## Work to be completed
Pick out the lines below that contain the string "computer" and copy them all.

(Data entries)
********************

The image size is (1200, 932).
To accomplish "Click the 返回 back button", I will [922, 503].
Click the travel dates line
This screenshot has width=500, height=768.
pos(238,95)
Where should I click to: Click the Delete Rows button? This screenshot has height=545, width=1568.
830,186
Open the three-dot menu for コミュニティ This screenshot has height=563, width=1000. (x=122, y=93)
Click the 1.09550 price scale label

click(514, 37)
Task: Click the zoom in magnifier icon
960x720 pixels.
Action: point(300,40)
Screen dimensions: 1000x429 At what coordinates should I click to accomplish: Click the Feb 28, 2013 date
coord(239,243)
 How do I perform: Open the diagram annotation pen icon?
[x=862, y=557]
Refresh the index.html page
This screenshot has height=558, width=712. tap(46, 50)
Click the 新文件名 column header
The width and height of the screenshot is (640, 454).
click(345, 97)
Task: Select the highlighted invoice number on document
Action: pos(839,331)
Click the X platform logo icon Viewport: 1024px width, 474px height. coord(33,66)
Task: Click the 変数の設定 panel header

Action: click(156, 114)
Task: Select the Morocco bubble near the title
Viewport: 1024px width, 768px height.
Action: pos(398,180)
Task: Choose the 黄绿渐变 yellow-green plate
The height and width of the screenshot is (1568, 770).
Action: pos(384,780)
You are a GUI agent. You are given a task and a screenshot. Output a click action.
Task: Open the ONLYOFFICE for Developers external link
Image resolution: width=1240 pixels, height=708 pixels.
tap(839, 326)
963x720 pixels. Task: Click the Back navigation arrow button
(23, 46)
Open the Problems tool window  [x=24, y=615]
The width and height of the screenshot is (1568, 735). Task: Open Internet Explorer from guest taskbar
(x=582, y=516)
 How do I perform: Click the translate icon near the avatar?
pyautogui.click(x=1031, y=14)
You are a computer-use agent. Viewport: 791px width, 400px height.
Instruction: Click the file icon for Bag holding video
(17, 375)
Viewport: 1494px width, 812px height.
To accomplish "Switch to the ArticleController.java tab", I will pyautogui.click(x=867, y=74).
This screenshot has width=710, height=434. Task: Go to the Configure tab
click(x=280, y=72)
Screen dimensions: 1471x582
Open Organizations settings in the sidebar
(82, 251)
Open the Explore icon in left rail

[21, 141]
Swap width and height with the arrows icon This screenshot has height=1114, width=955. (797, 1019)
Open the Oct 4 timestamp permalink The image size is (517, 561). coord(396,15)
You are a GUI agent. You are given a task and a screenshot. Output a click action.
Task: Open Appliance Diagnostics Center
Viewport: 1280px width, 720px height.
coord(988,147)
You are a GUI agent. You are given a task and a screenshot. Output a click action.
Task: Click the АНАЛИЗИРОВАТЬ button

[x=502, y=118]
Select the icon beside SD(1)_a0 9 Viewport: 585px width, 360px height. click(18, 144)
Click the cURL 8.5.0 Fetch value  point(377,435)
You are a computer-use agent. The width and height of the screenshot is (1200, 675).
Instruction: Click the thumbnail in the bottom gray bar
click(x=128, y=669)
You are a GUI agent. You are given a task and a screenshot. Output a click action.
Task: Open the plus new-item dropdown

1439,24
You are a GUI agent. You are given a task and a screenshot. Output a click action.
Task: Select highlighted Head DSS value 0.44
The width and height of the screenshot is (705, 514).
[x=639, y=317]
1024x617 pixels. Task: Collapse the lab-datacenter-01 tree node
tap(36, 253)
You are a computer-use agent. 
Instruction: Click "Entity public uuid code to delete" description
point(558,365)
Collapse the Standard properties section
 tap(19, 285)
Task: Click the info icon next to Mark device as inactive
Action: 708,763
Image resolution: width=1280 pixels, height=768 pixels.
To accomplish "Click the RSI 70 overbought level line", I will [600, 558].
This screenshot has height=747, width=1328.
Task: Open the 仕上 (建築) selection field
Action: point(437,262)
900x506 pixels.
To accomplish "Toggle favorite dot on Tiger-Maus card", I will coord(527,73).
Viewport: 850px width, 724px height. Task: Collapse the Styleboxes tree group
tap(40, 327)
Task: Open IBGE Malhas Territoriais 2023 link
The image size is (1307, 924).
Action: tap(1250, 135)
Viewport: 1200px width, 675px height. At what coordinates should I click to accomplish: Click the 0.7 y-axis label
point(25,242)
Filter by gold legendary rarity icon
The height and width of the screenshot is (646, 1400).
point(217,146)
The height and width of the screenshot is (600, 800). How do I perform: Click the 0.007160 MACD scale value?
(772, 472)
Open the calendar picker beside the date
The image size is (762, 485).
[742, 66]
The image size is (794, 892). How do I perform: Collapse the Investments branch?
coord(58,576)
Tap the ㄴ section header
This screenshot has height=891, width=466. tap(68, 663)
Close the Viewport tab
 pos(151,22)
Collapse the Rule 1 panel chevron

********************

## Answer to the exercise
You are a computer-use agent. Viewport: 791px width, 400px height.
You are a computer-use agent. The width and height of the screenshot is (1200, 675).
You are a computer-use agent. 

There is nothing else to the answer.